**Problems and tasks:**
**1.** The excerpt about Love Wins below says what the ministry is not. List each of those things.
**2.** From the excerpt about Love Wins below, return the text from "The staff of" up to and including "a housing ministry.", copied word for word.

**Excerpt:**
=======

I learned about “Love Wins Ministries” in Raleigh, North Carolina (http://www.lovewinsministries.org) through some friends who know the non-profit’s director, Hugh Hallowell. I began following Hugh’s blog about the ministry that includes a hospitality house which opens its doors five days a week to 70 or so people who need a place to go. On Saturday mornings, Hugh and his staff hand out breakfast biscuits to homeless people living in a local park.
The staff of Love Wins knows every person they serve by name, making a point to refer to each of them not as a “client,” but as “my friend.” The goal, Hollowell says, is to build relationships because most people who live on the streets are there because they lack one thing that most of us take for granted — a social safety net to call upon. Love Wins feeds people, but they are not a feeding ministry.Sometimes, they help people get job, but are not a job training program. Maybe 10-12 times a year, someone leaves homelessness with Love Wins’ help, but they are not a housing ministry.

=======

**Data for analysis:**
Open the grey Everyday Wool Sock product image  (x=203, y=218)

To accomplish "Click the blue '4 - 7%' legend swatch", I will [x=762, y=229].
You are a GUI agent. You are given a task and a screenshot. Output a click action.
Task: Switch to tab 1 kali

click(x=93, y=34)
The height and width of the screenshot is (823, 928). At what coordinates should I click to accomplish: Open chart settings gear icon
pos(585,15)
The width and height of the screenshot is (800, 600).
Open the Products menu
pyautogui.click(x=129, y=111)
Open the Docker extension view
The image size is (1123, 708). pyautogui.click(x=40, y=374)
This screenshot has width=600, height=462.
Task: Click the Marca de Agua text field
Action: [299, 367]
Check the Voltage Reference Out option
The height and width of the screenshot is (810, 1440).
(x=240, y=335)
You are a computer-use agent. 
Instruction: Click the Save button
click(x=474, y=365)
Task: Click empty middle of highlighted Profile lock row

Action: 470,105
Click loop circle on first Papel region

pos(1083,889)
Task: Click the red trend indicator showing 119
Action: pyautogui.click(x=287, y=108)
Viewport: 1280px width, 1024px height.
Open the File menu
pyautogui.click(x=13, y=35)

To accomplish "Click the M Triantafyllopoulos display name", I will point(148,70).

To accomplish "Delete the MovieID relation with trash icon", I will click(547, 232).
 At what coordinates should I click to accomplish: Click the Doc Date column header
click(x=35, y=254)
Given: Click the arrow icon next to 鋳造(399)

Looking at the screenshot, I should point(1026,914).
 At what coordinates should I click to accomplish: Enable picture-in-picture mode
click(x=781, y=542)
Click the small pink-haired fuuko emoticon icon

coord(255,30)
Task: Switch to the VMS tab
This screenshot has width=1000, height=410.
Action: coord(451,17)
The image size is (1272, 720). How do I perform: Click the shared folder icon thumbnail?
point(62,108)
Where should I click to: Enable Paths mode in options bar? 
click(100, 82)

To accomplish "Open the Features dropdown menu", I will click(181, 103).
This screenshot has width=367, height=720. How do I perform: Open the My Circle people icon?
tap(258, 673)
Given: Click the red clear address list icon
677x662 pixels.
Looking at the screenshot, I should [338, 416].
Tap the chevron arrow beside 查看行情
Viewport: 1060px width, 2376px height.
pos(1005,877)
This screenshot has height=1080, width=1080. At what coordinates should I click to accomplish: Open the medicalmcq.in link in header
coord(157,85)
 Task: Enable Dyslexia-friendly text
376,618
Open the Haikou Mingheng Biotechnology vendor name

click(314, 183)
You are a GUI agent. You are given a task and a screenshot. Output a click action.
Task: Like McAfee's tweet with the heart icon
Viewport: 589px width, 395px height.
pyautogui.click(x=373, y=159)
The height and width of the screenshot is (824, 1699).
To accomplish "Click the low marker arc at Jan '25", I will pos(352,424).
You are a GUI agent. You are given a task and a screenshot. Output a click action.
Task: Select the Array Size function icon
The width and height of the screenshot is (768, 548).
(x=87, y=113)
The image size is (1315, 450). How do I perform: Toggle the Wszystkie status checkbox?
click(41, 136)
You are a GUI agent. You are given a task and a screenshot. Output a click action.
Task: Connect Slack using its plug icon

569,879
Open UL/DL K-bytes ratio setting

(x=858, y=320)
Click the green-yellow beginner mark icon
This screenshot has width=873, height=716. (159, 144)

=======

**Answers for the exercise:**
**1.**
- a feeding ministry
- a job training program
- a housing ministry

**2.**
The staff of Love Wins knows every person they serve by name, making a point to refer to each of them not as a “client,” but as “my friend.” The goal, Hollowell says, is to build relationships because most people who live on the streets are there because they lack one thing that most of us take for granted — a social safety net to call upon. Love Wins feeds people, but they are not a feeding ministry.Sometimes, they help people get job, but are not a job training program. Maybe 10-12 times a year, someone leaves homelessness with Love Wins’ help, but they are not a housing ministry.